Reductions in future F-35 procurement budgets to adjust to overall budget realities, combined with pressures from other Air Force and Navy requirements, make even more likely retrenchment—and still higher F-35 unit costs. All this makes it unlikely that the goal of buying 2,443 operational F-35s will be attained.
It is not unreasonable to expect the cost of future F-35s to be about where they are today, averaging more than $200 million per aircraft. It is also reasonable to doubt that F-35 unit costs—for a complete, operable F-35 force—will decline significantly, especially to a point anywhere close to the amounts currently projected for 2018 and beyond, pegged by Bogdan at $85 million.

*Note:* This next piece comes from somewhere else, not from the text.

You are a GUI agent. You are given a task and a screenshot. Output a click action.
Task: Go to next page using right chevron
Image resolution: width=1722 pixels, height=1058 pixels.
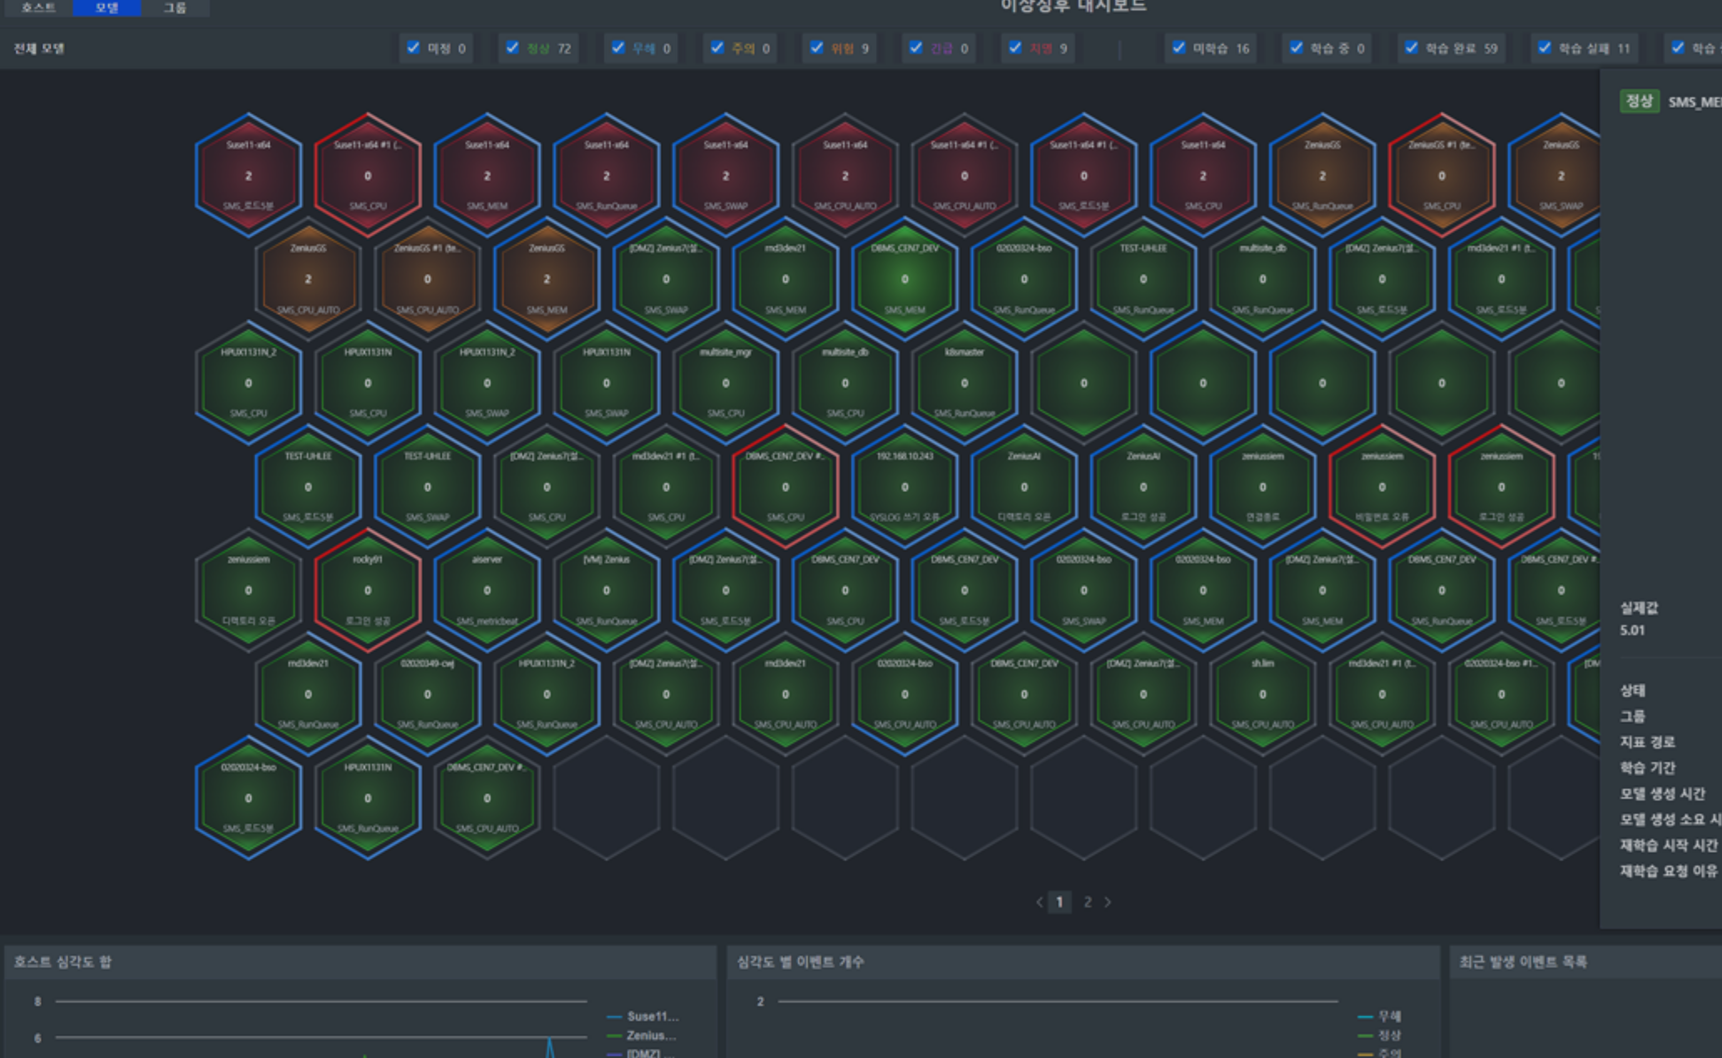coord(1108,902)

The history of combat-aircraft acquisition warns us that F-35 unit costs will be much higher than are currently projected by the Pentagon and Lockheed-Martin, and will remain well above what can be characterized as affordable.

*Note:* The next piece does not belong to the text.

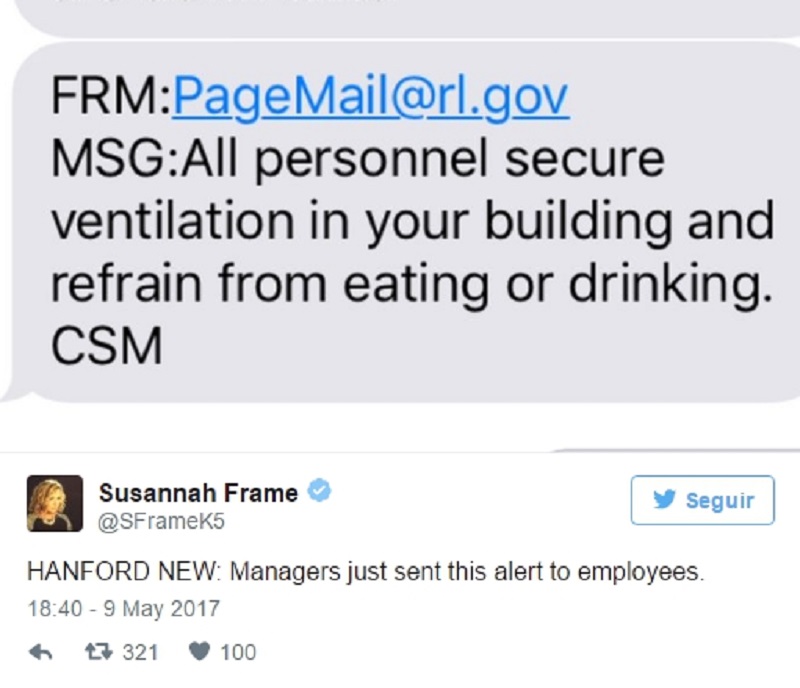Click the CSM signature in the message
This screenshot has height=688, width=800.
tap(105, 346)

The data reported to the public and Congress on F-35 costs and production, from the Defense Department’s comptroller, do not conform to the data in other Pentagon reports. Even the number of F-35 units authorized to be produced, and the number to be delivered, are in dispute.
Without a complete and independent audit of the F-35 program, including any costs that may not now be a formal part of the program as reported in Selected Acquisition Reports, it is impossible to discern which F-35 cost reports, if any, are accurate, and precisely what F-35 costs are today and will be in the future.
The Defense Department’s SAR, and its seeming wishful declaration of the F-35’s total program costs coming down, should be audited by an independent and competent party. That GAO’s latest report on the F-35 has sided so clearly with the new hopefulness of program advocates for the F-35 calls into serious question whether GAO, or rather its current management, should be the party to such an accounting.
American taxpayers, the U.S. military services, and foreign purchasers — all of whom have been promised F-35 aircraft for as little as $85 million each — are in for a rude awakening. When real F-35 purchase prices unfold in the future, they may be as much as they are today—averaging more than $200 million per aircraft.
It remains inevitable that as actual costs sink in, fewer aircraft will be purchased.
This toxic stew of the F-35’s high cost, abetted by concurrent production, lagging performance and continuing design problems, has put U.S. and allied air power into a dive.
The dive will steepen so long as F-35 production at the currently-projected rates continues.